What could the Bill do to ensure that that did not happen again? I particularly like its proposal to place a compulsion on local authorities and public bodies to consider localism when letting contracts. If we are going to encourage the big society, we must ensure that the organisations are there to deliver the services. If we cut off every tendering period every three or five years, the small organisations that do not have the funds to enable them to tender will simply not be there, and we shall not see the growth of social entrepreneurism necessary to challenge the big providers. We shall not see the natural efflorescence that we see in the private economy, where new entrants to the market find new ways of doing things and continually improve their product offer.

That is what I particularly like about the Bill, but I have a few issues with it as well. I wonder whether, at some point, they might be addressed, although I am not sure who would address them in the circumstances. I would be interested to know whether the Minister has any views on them. I have a particular problem with strategies, and I wonder whether they provide the freedom that my hon. Friend the Member for Warwick and Leamington is seeking to achieve.
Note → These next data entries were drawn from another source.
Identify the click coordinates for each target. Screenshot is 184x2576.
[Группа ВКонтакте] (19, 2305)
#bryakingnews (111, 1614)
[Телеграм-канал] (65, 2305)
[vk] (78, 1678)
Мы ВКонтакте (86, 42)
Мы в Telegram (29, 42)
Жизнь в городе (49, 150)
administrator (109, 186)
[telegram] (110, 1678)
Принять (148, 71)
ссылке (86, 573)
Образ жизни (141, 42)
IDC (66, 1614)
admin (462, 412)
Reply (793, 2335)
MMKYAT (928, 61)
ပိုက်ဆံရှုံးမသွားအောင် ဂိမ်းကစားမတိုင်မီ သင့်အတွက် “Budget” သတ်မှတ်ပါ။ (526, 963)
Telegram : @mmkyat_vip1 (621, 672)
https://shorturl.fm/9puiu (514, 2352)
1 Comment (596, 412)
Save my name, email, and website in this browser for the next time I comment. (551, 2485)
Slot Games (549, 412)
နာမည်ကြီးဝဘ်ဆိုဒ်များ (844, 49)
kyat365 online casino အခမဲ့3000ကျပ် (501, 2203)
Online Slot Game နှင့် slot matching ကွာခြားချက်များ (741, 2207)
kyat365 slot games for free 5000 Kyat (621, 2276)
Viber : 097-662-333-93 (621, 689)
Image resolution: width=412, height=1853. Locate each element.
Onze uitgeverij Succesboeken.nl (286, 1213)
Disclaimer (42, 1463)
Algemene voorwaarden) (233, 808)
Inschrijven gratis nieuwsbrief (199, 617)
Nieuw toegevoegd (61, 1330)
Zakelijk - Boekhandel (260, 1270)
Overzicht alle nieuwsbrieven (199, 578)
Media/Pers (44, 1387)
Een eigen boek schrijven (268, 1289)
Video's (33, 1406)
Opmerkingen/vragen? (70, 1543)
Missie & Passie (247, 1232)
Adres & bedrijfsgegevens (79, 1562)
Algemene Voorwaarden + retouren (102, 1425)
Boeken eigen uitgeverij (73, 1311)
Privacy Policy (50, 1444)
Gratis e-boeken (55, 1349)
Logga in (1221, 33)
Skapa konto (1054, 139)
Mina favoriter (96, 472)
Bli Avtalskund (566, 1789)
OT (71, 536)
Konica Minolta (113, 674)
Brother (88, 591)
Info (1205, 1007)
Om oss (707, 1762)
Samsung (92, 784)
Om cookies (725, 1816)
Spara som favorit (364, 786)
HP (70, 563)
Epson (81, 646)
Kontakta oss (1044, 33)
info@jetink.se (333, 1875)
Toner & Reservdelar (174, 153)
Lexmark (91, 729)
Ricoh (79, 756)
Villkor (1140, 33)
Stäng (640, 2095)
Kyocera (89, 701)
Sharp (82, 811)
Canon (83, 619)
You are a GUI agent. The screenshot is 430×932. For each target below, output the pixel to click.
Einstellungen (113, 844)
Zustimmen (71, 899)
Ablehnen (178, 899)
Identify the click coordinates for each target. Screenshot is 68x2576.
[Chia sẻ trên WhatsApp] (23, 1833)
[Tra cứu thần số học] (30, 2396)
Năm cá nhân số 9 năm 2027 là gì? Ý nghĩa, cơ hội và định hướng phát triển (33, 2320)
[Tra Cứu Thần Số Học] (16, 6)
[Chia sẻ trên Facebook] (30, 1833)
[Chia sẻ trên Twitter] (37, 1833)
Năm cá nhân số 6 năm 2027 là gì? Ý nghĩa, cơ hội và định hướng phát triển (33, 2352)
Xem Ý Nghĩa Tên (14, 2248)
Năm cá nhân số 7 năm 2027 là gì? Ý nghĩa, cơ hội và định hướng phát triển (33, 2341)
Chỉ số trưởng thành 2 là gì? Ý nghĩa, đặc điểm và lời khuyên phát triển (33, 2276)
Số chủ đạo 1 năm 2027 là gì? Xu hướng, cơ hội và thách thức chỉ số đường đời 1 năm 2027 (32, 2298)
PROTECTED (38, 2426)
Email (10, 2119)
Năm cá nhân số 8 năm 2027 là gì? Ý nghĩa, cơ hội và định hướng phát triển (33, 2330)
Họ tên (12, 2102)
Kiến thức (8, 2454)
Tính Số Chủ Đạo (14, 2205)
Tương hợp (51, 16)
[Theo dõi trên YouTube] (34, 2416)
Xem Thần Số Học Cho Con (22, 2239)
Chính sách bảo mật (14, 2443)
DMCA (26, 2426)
I agree with the right hon. Member for Salford and Eccles that there needs to be integration, but my experience is that integration between services happens as a result of the willing participation of providers—as happened, funnily enough, in Ipswich in 2006. Integration is not achieved by the state coming in and saying, “ You will do it like this” or “We suggest this format of working.” All too often, procurement officials faced with a strategy will follow it to the letter, rather than looking at the spirit of it and what it wants to achieve. I would hope that any strategy introduced under the terms of the Bill would involve a general motivation to encourage localism and to ensure that local providers are considered in the tendering process, rather than adopting the more prescriptive strategies that we have seen recently in the equalities legislation introduced by the previous Administration.

My second issue concerns the definition of a social enterprise. Clause 2(3) states that a person or body is engaged in social enterprise if

“(a) the person or body is carrying on a business;

(b) the business’s activities are being carried on primarily for a purpose that promotes or improves the social or environmental well-being of the United Kingdom, whether the purpose is pursued in relation to all or any part of the United Kingdom or all or any of the persons resident or present in it;

(c) the greater part of any profits for distribution is applied for such a purpose.”

I am sure that Members on both sides of the House would agree that that definition could equally apply to private enterprises that pay dividends to shareholders. I am not sure how this nails down the intention of the Bill towards social enterprises per se, and I wonder whether we need to elaborate on it, or whether we simply need to substitute the word “charity” for the words “social enterprise” and leave it at that.

I hope that I have made it clear through my case study why public tenderers need to start looking at the local impact of their decisions, and why the Bill is an important one. I do not want to get mixed up in the general philosophical discussions that we have been having, but Burke’s little platoons have to exist, and if we march over them with large brigades or regiments, they will not be there to take up the standard and advance on behalf of their communities. I hope that that is the intention behind the Bill and, notwithstanding the qualifications that I have outlined, I very much support my hon. Friend’s aims.